Return the lines from the line containing "Click the white" to the line containing "will [427, 453].", reproducing each verbatim with both end lines included.
• • • •
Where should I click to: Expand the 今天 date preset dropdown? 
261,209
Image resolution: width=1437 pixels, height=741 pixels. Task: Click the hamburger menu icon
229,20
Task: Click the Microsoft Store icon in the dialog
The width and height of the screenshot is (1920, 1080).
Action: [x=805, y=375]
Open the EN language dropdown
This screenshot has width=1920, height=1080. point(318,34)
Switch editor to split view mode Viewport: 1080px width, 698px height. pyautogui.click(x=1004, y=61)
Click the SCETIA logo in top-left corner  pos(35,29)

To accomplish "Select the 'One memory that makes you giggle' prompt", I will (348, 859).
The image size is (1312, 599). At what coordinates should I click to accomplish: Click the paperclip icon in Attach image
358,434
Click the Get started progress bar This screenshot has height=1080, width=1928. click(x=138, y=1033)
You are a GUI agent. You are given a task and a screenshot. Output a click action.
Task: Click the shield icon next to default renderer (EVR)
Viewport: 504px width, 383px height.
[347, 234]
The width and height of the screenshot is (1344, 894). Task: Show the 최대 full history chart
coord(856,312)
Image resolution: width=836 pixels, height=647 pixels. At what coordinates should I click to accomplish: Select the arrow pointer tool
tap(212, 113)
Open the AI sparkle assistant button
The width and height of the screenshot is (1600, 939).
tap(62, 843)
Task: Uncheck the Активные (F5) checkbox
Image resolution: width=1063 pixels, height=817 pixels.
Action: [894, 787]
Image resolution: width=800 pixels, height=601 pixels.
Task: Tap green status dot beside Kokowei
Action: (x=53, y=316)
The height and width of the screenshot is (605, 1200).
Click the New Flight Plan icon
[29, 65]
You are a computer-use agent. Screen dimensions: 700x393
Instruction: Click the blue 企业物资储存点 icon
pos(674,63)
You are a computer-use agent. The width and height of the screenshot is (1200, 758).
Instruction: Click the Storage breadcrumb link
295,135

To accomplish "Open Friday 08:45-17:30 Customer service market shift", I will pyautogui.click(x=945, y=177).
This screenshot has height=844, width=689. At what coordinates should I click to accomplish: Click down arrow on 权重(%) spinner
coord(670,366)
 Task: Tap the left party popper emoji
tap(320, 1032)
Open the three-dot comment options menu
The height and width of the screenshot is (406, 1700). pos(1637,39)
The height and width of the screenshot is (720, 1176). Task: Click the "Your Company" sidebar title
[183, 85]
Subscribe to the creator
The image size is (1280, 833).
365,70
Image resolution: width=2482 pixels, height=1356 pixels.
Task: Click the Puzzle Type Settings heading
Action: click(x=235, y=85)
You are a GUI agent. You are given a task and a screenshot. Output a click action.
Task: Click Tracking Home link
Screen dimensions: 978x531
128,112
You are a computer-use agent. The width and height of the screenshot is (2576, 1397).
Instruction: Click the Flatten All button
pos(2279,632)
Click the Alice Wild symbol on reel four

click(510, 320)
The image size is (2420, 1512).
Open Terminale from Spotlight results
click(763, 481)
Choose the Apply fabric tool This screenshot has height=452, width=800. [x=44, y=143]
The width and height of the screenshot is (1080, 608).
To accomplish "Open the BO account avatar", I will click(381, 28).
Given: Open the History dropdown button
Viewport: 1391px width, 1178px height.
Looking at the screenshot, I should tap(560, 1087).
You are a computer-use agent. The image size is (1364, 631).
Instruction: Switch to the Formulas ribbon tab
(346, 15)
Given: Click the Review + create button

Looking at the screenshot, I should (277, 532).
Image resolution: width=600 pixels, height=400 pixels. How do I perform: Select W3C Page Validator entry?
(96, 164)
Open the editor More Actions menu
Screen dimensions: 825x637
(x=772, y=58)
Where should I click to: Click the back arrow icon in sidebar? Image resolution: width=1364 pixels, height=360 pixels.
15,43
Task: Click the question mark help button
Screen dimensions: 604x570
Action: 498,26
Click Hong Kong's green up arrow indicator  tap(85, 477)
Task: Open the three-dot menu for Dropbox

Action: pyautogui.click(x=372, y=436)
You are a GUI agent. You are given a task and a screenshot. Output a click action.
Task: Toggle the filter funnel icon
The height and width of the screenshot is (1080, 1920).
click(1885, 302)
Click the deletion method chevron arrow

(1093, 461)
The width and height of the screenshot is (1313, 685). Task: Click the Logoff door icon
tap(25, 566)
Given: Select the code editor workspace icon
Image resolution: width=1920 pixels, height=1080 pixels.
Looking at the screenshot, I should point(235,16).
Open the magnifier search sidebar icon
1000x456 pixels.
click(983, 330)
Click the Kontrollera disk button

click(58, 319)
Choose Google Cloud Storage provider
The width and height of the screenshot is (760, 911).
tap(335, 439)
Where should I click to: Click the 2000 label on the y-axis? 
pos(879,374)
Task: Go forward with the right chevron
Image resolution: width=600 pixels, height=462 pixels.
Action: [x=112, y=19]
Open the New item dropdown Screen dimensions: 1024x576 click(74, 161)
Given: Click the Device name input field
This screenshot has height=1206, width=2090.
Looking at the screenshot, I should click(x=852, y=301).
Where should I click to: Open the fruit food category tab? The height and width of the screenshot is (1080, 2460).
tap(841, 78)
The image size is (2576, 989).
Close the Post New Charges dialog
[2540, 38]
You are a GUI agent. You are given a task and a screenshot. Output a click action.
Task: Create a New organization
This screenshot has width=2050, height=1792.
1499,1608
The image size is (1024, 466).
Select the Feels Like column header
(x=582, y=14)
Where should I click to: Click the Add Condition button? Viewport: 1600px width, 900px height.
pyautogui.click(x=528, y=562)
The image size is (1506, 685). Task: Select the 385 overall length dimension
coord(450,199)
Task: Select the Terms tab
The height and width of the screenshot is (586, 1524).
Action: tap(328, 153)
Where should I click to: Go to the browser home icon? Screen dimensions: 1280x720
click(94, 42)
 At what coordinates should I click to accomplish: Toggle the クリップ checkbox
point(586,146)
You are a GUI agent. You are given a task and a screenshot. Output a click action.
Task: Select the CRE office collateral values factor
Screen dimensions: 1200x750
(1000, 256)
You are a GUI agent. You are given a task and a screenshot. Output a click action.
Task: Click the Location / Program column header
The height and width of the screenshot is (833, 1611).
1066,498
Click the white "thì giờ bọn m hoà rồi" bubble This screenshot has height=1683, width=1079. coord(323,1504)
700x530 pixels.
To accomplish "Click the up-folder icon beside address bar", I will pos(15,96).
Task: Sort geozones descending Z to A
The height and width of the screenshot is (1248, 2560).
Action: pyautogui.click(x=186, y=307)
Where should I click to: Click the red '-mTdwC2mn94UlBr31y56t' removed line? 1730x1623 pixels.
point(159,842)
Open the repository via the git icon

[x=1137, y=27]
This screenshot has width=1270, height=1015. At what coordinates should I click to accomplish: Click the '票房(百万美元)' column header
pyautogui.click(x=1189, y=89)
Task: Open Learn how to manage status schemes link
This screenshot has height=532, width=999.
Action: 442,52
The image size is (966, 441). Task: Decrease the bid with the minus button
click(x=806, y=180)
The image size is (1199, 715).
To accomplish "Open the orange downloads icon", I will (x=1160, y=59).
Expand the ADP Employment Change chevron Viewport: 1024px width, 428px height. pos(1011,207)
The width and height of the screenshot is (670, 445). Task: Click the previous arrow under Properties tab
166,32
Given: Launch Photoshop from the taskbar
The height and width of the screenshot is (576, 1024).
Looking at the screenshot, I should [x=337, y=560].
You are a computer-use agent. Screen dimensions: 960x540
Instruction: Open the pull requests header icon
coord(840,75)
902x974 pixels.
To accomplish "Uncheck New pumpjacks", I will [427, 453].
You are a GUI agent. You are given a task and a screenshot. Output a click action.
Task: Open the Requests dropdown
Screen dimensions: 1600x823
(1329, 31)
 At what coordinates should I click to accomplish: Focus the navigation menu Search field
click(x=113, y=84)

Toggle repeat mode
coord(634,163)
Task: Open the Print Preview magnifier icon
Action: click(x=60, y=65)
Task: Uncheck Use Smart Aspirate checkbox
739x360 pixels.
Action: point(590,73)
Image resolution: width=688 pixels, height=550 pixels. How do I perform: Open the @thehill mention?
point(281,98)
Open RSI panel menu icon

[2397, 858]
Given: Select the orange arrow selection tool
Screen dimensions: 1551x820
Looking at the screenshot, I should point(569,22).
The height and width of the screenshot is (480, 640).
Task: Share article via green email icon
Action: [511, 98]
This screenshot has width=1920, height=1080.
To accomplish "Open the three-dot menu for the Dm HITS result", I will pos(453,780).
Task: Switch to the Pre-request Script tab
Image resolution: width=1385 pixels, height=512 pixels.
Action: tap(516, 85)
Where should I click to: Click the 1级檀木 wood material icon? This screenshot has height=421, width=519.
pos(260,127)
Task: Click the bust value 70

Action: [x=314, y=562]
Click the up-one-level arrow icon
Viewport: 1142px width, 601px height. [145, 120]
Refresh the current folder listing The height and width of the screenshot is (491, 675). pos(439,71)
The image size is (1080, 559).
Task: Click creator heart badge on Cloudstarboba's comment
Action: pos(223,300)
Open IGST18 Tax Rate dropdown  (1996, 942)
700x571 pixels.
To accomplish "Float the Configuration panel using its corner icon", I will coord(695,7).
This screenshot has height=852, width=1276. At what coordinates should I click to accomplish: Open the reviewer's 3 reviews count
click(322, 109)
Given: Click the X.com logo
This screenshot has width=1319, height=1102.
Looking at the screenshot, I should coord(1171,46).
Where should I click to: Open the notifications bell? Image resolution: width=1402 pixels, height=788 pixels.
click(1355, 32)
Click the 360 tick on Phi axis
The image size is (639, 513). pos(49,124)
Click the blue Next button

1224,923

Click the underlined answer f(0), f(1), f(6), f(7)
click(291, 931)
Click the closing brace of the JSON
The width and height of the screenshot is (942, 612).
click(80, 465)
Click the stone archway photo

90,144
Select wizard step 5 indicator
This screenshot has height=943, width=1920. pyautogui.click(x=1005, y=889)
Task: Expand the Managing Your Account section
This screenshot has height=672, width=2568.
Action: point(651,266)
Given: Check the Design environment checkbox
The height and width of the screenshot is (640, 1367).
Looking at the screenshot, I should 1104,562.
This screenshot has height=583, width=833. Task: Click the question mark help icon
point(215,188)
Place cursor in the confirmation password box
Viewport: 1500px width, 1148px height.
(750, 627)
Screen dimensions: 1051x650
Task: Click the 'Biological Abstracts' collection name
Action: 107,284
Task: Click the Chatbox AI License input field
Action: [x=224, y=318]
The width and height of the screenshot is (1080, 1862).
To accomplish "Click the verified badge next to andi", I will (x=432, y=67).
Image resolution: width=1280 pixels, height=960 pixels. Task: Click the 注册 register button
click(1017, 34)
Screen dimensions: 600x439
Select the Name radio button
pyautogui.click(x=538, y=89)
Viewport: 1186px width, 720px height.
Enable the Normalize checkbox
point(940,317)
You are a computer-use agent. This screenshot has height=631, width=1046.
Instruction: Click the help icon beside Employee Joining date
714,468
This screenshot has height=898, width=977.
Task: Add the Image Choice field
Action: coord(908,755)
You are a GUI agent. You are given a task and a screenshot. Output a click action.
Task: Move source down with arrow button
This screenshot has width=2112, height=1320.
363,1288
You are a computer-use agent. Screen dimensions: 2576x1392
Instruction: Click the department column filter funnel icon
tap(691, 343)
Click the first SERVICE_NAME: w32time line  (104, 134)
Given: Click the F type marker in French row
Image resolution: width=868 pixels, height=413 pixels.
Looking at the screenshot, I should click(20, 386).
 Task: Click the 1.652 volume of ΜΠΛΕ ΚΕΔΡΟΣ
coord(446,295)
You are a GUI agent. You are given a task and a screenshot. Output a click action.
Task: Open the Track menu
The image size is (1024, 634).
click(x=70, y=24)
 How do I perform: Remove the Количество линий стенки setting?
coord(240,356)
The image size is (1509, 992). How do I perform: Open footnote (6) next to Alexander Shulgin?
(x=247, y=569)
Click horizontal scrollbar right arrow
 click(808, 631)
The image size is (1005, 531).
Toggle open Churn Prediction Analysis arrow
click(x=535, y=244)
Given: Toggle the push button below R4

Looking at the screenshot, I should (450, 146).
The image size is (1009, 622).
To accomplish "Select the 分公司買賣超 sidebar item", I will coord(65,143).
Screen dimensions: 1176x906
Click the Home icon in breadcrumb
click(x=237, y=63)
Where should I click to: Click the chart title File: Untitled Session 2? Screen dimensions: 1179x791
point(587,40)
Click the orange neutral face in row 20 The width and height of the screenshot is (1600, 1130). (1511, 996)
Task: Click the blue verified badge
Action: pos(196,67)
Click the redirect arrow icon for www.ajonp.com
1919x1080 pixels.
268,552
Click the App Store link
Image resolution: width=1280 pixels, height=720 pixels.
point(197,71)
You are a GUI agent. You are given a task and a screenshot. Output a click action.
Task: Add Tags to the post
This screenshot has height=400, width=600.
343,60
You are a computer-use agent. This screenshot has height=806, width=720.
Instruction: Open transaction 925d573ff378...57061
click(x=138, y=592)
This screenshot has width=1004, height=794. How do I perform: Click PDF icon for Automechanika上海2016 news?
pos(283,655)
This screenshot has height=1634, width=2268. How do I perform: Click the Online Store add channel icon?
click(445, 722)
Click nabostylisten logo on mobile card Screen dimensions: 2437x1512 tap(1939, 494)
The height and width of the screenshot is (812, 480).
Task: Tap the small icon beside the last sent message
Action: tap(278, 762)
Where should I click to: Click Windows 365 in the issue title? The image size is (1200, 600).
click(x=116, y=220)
• • • •
**TASK OUTPUT:**
Click the white "thì giờ bọn m hoà rồi" bubble This screenshot has height=1683, width=1079. coord(323,1504)
700x530 pixels.
To accomplish "Click the up-folder icon beside address bar", I will pos(15,96).
Task: Sort geozones descending Z to A
The height and width of the screenshot is (1248, 2560).
Action: pyautogui.click(x=186, y=307)
Where should I click to: Click the red '-mTdwC2mn94UlBr31y56t' removed line? 1730x1623 pixels.
point(159,842)
Open the repository via the git icon

[x=1137, y=27]
This screenshot has width=1270, height=1015. At what coordinates should I click to accomplish: Click the '票房(百万美元)' column header
pyautogui.click(x=1189, y=89)
Task: Open Learn how to manage status schemes link
This screenshot has height=532, width=999.
Action: 442,52
The image size is (966, 441). Task: Decrease the bid with the minus button
click(x=806, y=180)
The image size is (1199, 715).
To accomplish "Open the orange downloads icon", I will (x=1160, y=59).
Expand the ADP Employment Change chevron Viewport: 1024px width, 428px height. pos(1011,207)
The width and height of the screenshot is (670, 445). Task: Click the previous arrow under Properties tab
166,32
Given: Launch Photoshop from the taskbar
The height and width of the screenshot is (576, 1024).
Looking at the screenshot, I should [x=337, y=560].
You are a computer-use agent. Screen dimensions: 960x540
Instruction: Open the pull requests header icon
coord(840,75)
902x974 pixels.
To accomplish "Uncheck New pumpjacks", I will [427, 453].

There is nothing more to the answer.